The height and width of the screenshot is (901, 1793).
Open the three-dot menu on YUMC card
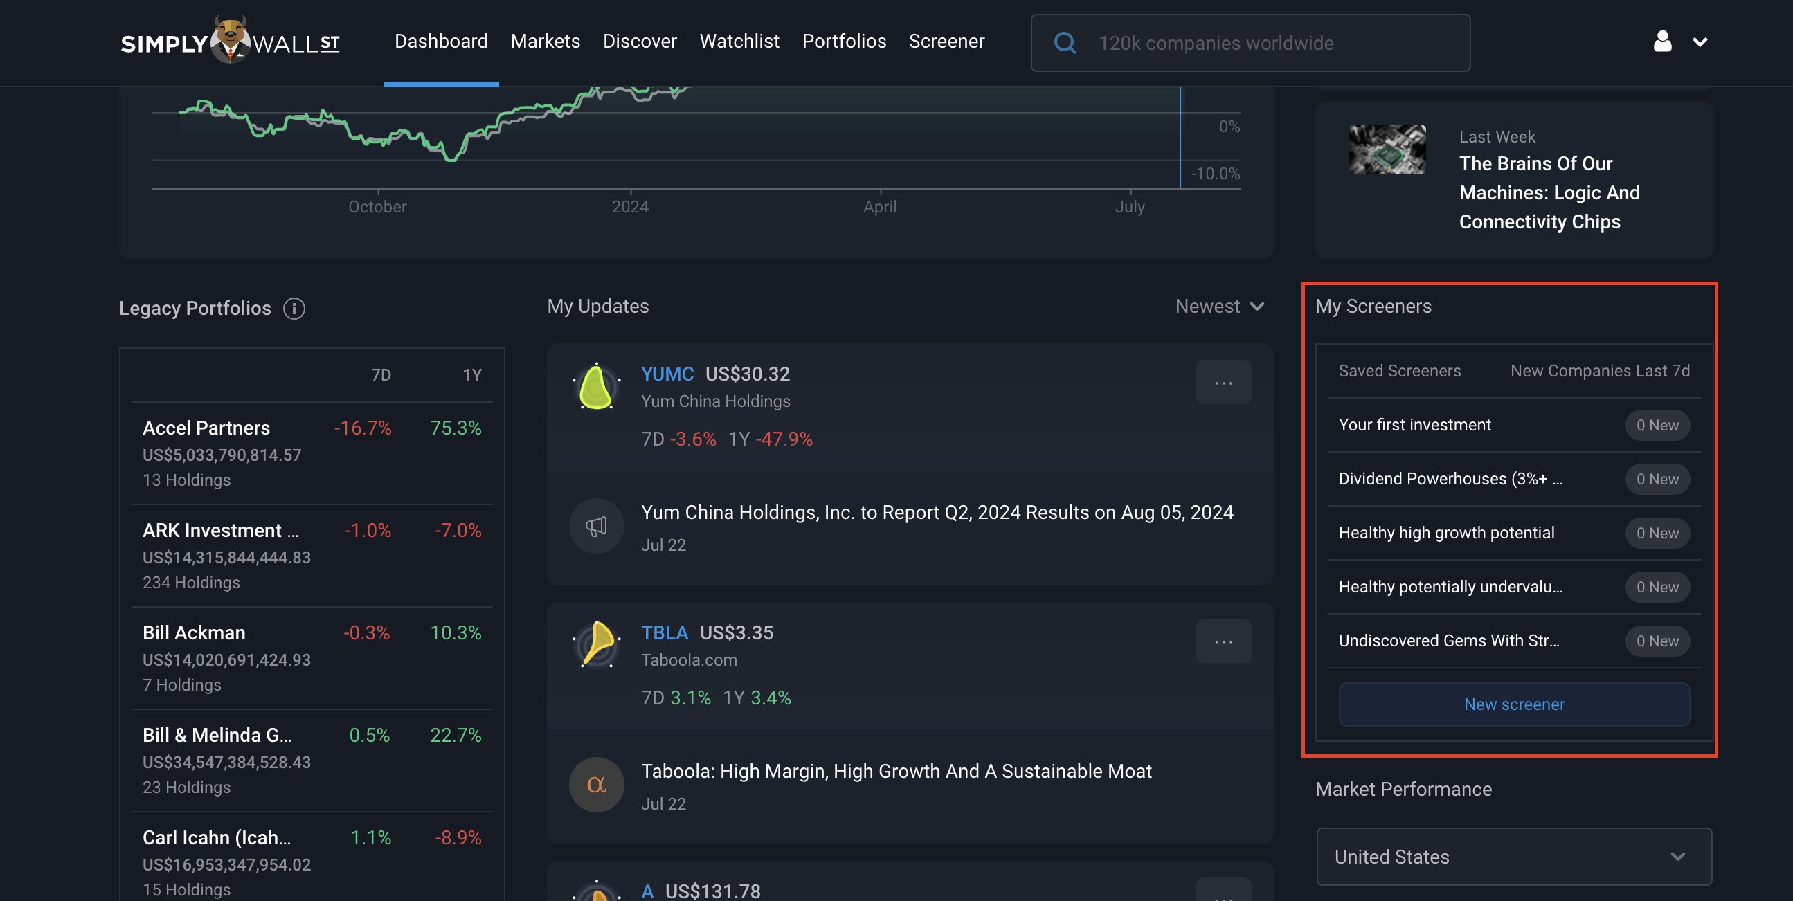pyautogui.click(x=1223, y=382)
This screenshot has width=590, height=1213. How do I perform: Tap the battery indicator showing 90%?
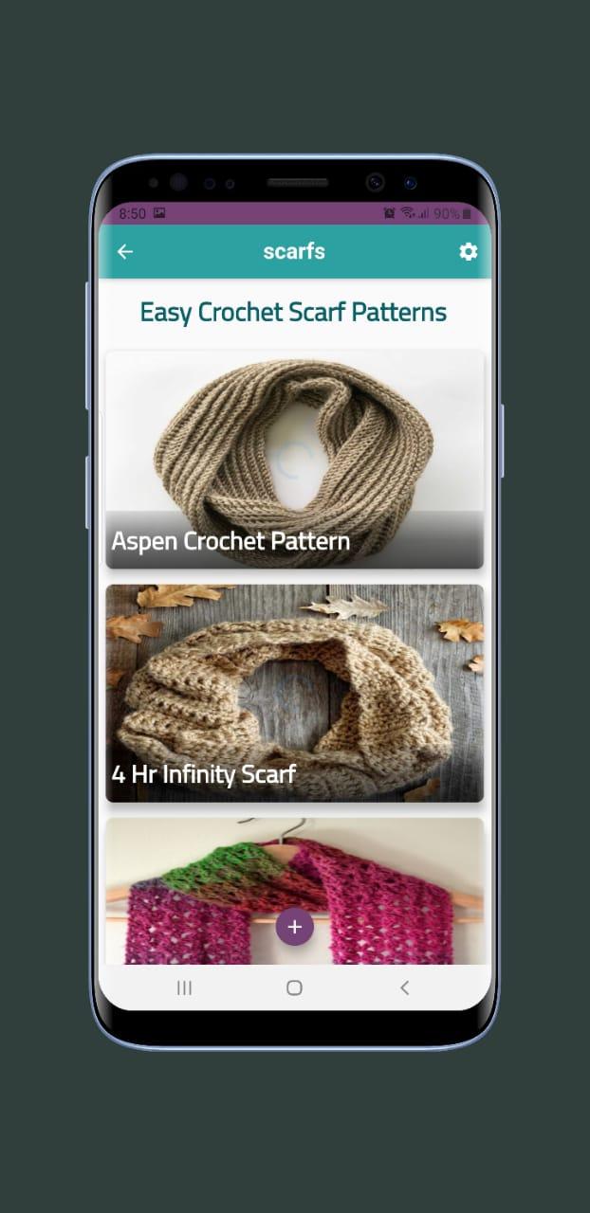tap(452, 213)
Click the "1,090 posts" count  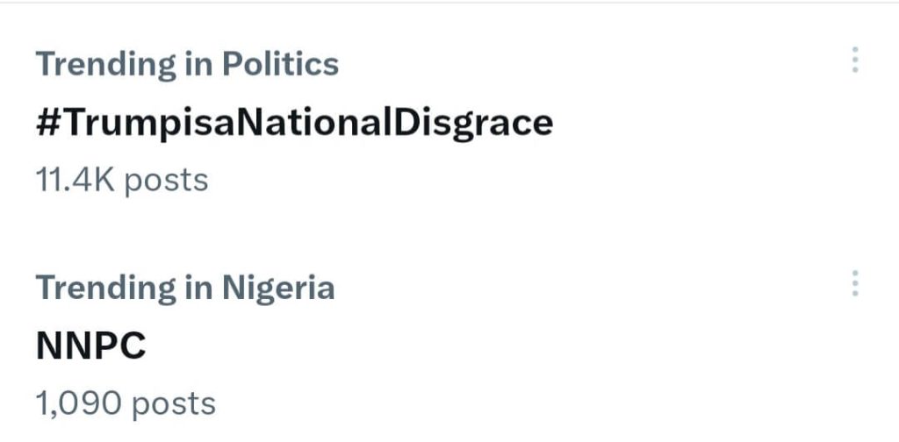point(125,403)
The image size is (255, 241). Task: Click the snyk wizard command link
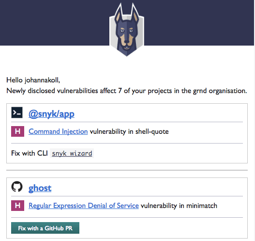72,153
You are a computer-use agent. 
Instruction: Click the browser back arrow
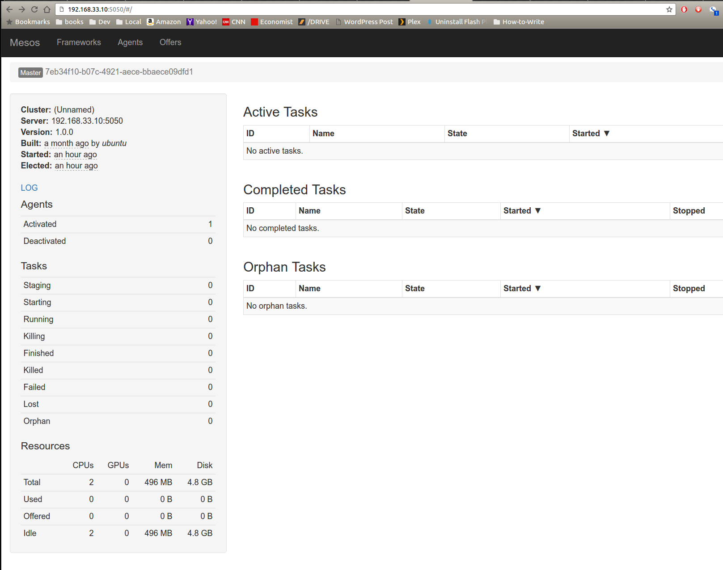pos(9,9)
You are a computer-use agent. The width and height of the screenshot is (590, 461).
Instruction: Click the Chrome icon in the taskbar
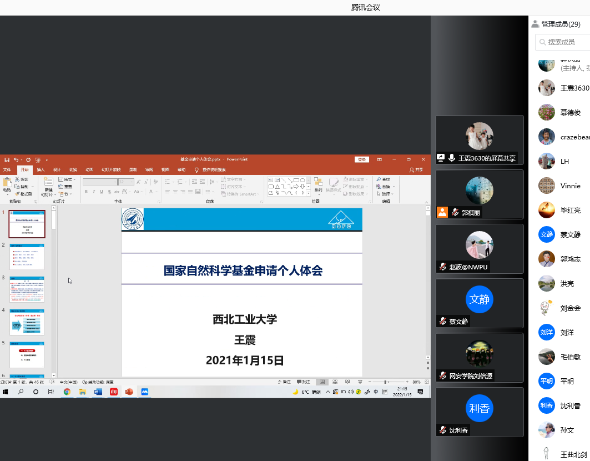(67, 392)
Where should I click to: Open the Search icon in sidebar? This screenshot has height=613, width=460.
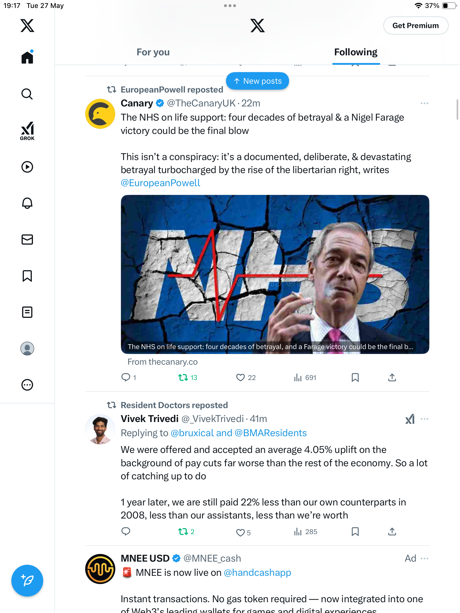pyautogui.click(x=27, y=94)
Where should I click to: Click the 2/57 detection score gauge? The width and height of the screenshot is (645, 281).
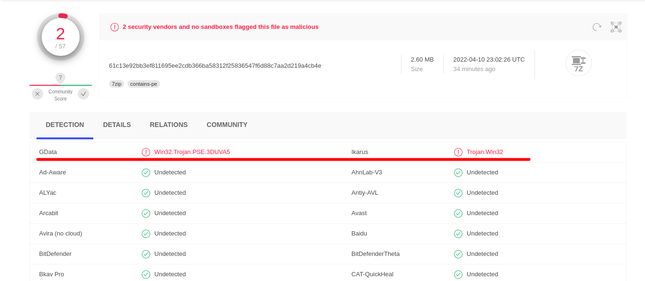click(x=60, y=36)
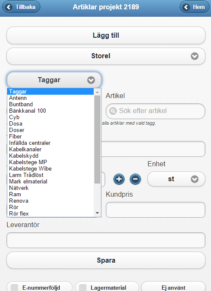Image resolution: width=211 pixels, height=291 pixels.
Task: Toggle the Lagermaterial checkbox
Action: (83, 288)
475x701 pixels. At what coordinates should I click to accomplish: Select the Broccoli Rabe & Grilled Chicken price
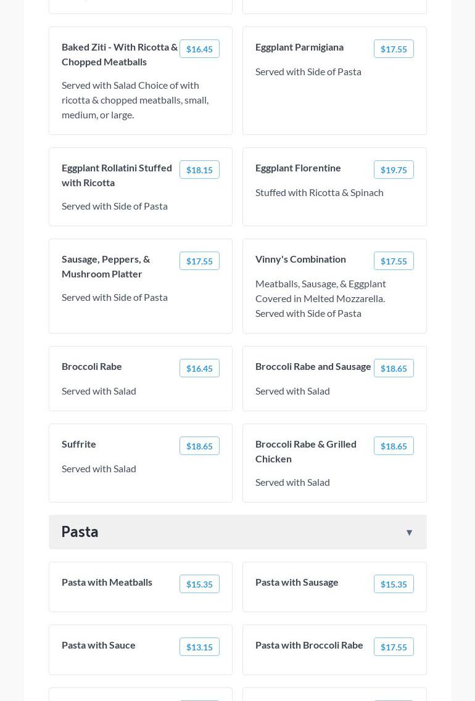point(394,446)
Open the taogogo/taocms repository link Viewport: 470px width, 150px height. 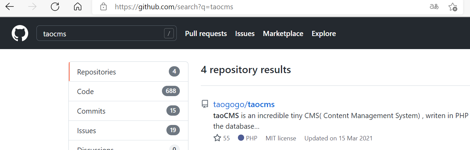tap(244, 104)
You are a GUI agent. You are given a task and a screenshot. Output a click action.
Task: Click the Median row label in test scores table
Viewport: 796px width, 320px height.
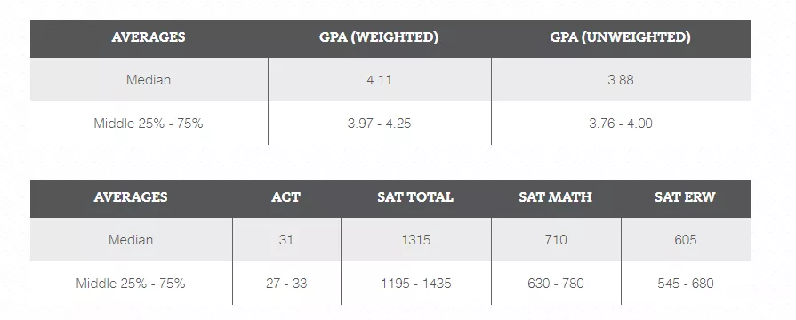131,240
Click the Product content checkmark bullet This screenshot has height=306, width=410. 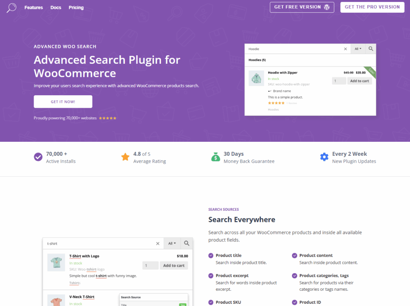pos(295,255)
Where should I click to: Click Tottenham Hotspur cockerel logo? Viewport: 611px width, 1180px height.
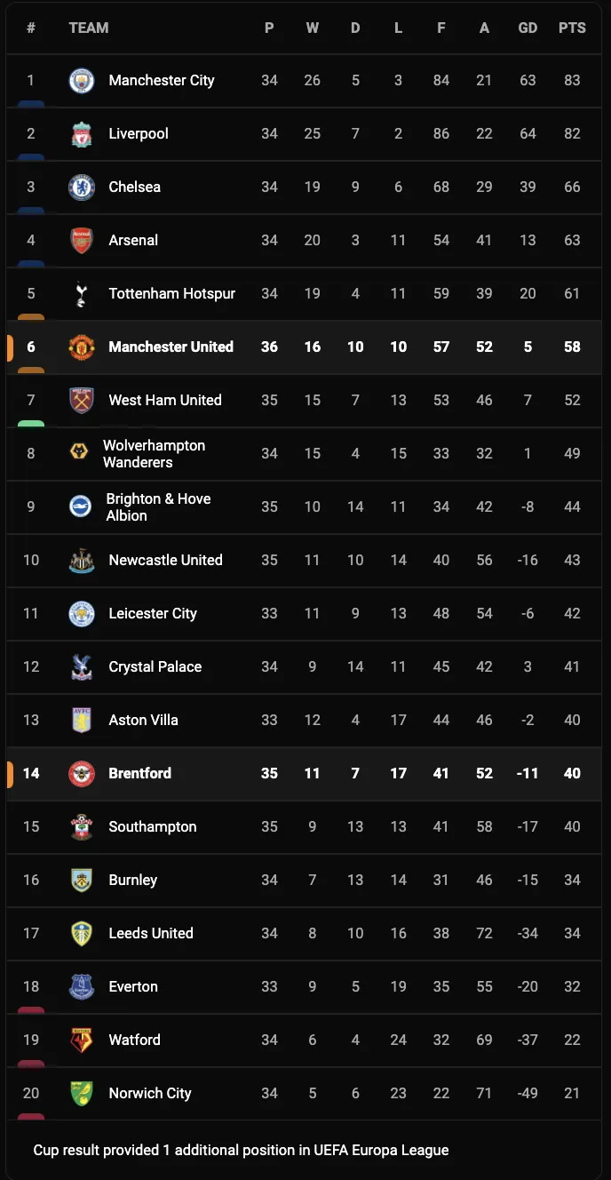click(82, 294)
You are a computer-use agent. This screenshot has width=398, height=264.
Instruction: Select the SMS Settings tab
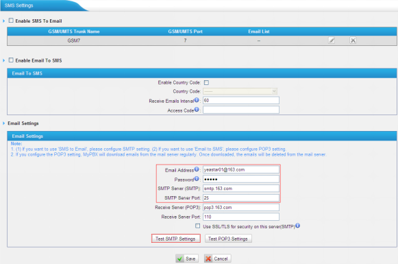point(18,5)

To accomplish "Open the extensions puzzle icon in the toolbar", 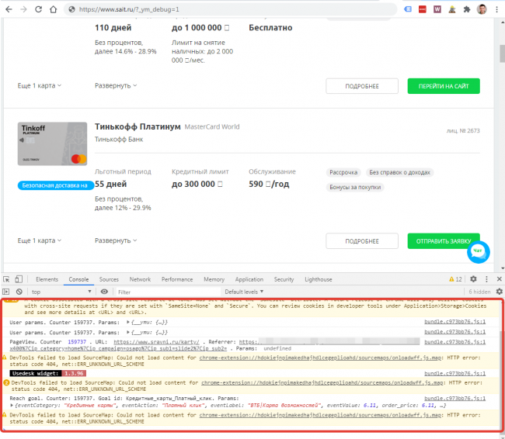I will point(465,9).
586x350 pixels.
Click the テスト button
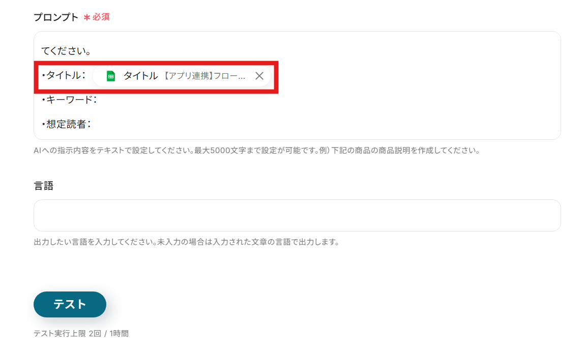tap(70, 304)
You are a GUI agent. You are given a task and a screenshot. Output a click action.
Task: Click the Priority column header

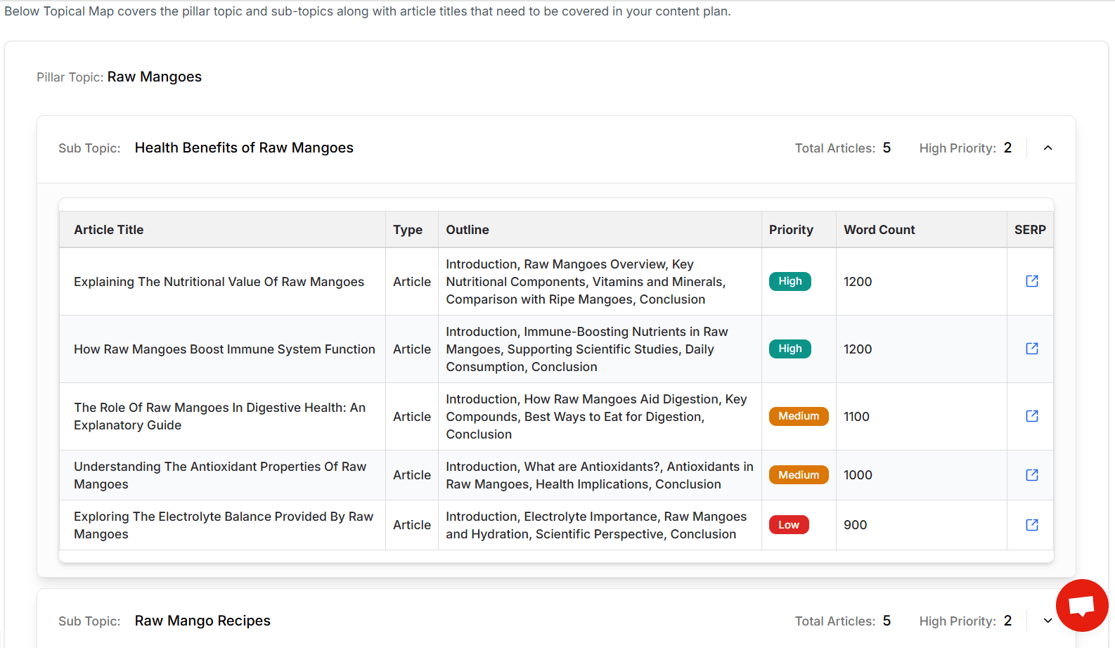(x=791, y=230)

+-------+

The answer must be every line of the entries that includes the word "computer".

TASK OUTPUT =
You are a computer-use agent. 
You are a computer-use agent. The width and height of the screenshot is (590, 461).
You are a computer-use agent. This screenshot has width=398, height=264.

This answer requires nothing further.